Sramana Mitra: In that scenario, if SAP strikes a deal with Spotify and develops that intelligence and then sells it to a variety of retailers, and the retailers help enhance that model, and then if you go back and sell that enhanced model to every single retailer, that becomes a very questionable scenario.
Mike Flannagan: I think that’s right because you start getting down to data that is very specific to that individual retailer. Back to the example of targeted advertising, that is about trying to pull you into my store versus into another store.

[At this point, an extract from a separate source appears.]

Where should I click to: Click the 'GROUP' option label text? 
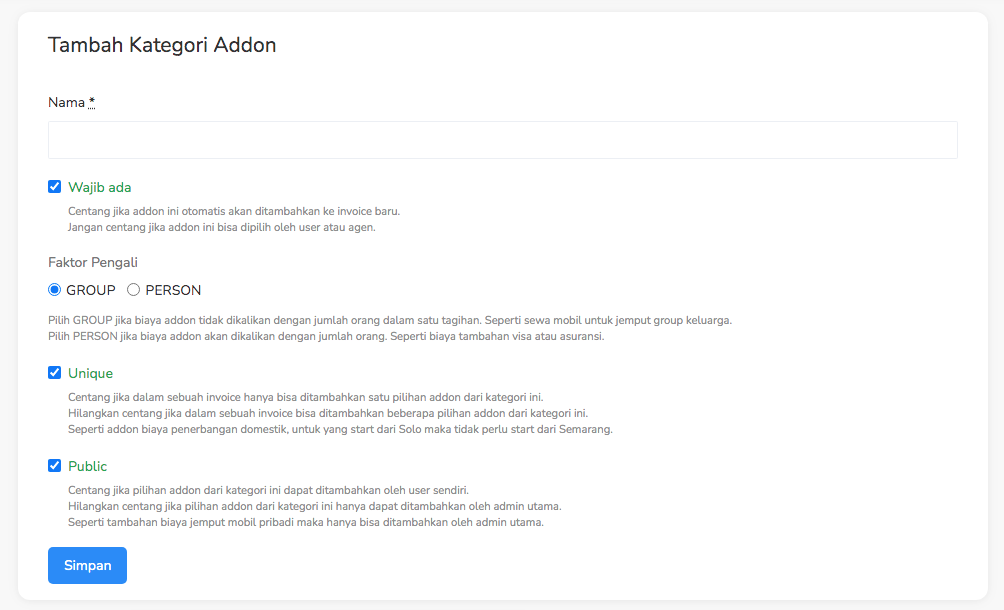tap(91, 290)
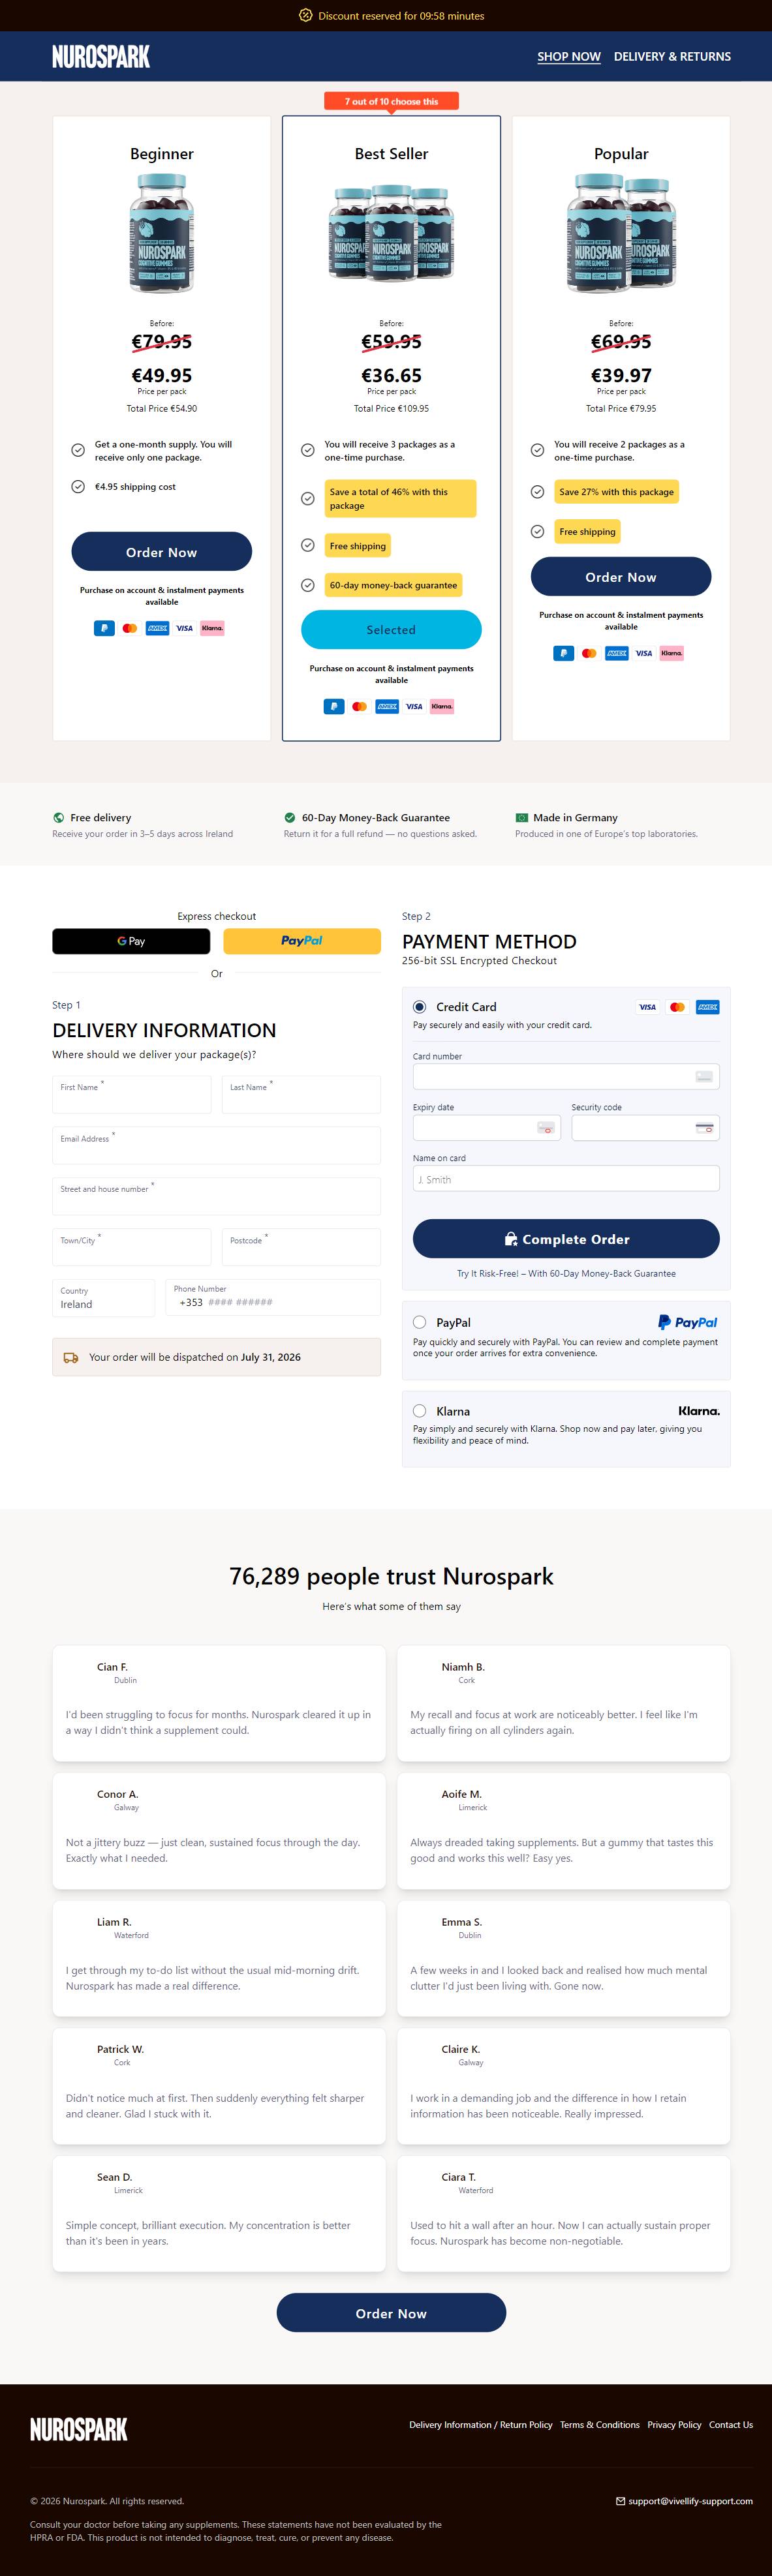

If you consider the example of music playing in the store increasing the propensity to buy or increasing the total dollar value of a purchase, that still starts with an expectation that I’ve come into your store. I could easily argue in the other direction that that may actually do nothing to pull customers away from you to a competitor. It might actually improve everybody’s ability to sell when their customers were coming to the store anyway. In that case, you could argue that it’s actually for the greater good.
Sramana Mitra: The problem is now you get into a situation where the same music is playing in every single retail store.

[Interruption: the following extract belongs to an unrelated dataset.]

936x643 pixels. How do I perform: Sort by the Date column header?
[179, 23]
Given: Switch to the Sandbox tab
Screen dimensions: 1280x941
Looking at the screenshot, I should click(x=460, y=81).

Mike Flannagan: Then it becomes a commodity.
Sramana Mitra: It becomes a commodity, yes.
Mike Flannagan: Then the question is, “How do you target advertising so that I can start pulling people into my store?” That’s what’s fascinating about the space of artificial intelligence. There are so many possibilities. We are just beginning to scratch the surface of what we can do.

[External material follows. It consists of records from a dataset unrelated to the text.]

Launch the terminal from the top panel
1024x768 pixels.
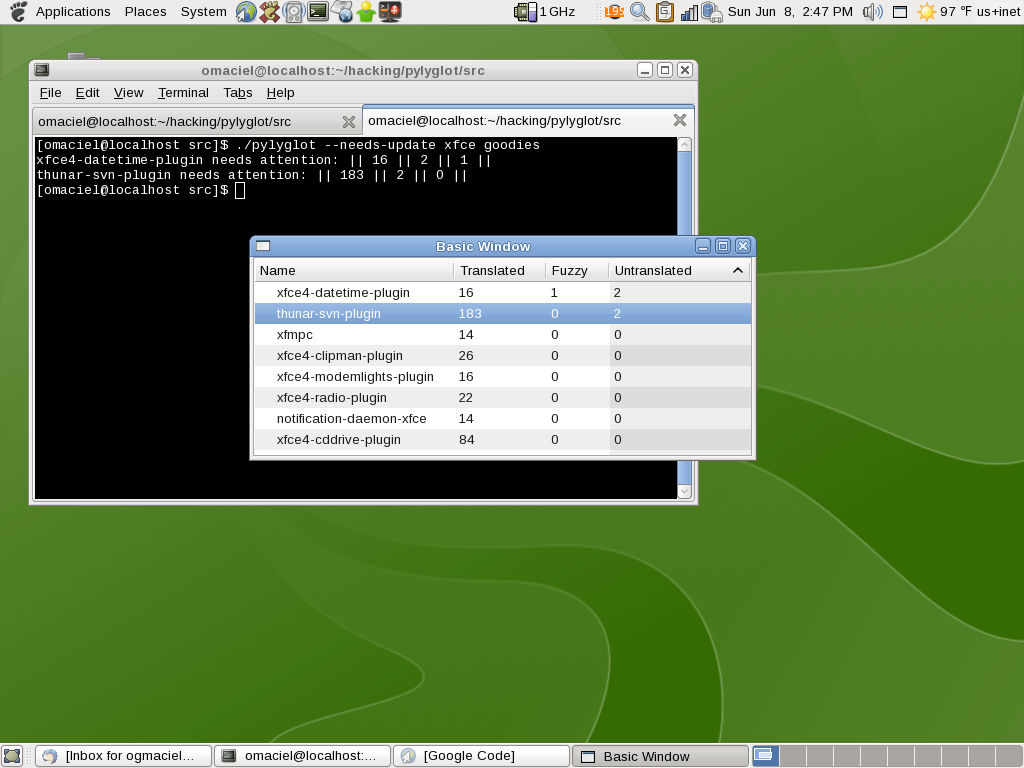click(x=318, y=12)
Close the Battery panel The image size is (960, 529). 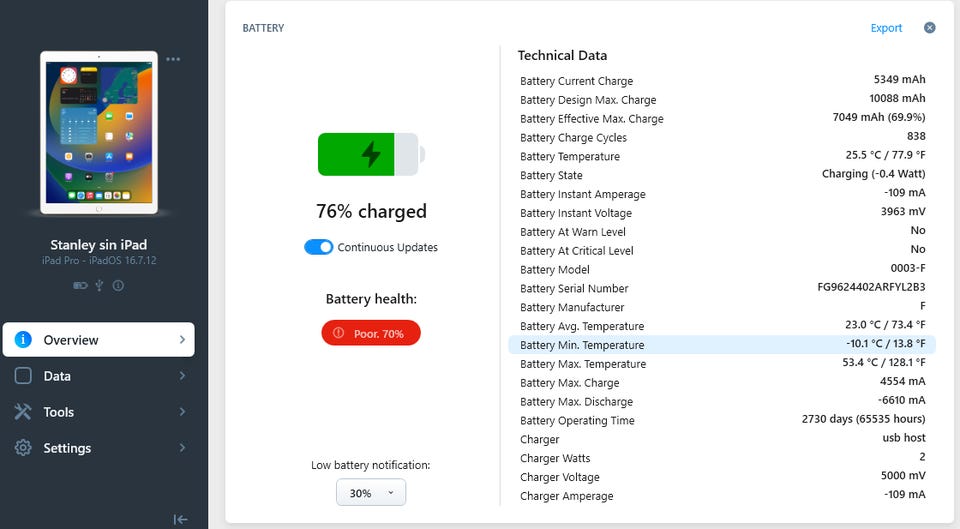tap(929, 28)
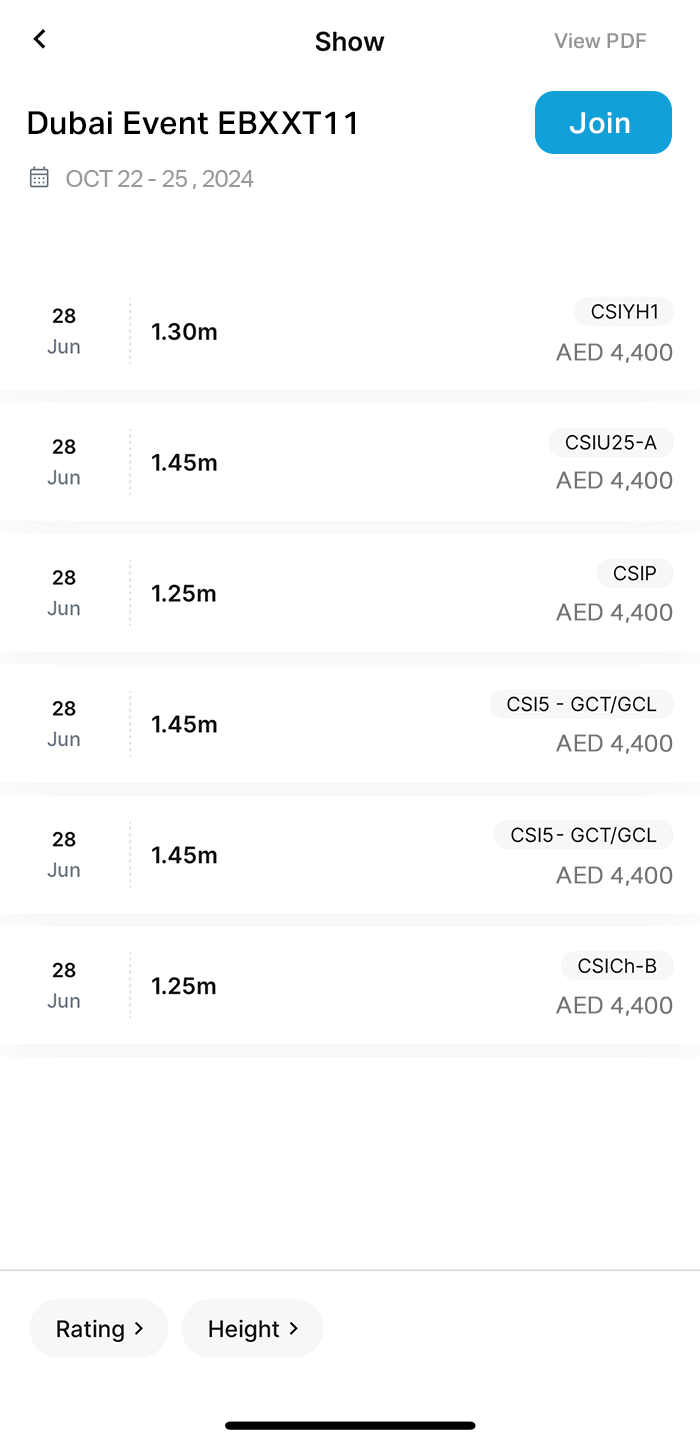Image resolution: width=700 pixels, height=1442 pixels.
Task: Select the third row's 1.25m height label
Action: point(184,594)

Sramana Mitra: It’s very exciting. Can you actually take a couple of more use cases? The process that we are discussing is fascinating so if you have other interesting use cases where you’re pushing the envelope, that would be very interesting to delve into.
Mike Flannagan: I just went on a journey that led to something about the greater good. Let me start with something that I think is a greater good discussion. Every major corporation in America has a Board level topic, such as how do they improve on diversity and inclusion? If you look at the way that companies recruit, find, and interview candidates, not much has changed in the past 40 years.
Yes, resumes are digital now but we still have a recruiter who through all their best intentions has some inherent bias in the way they recruit. You have hiring managers who, in spite of their best intentions, have some inherent biases in how they evaluate candidates. You still have compensation practices that determine how much you offer someone. It’s typically based on previous salary and such.
We understand that given the fact that there is a fair amount of disparity of pay between men and women for doing the same job, if all I’m considering in making a compensation decision is salary history, there’s an inherent bias that would suggest that since women have historically been paid less, they would be paid less in a job offer. For all of those things, we understand that there is some inherent flaw in the system in the way that we do recruiting and hiring, but we still do it much the same way.
We have an opportunity now through using machine learning and artificial intelligence in the way that we evaluate resumes and candidates and determine salaries to remove some of that inherent bias. Obviously, unintended bias.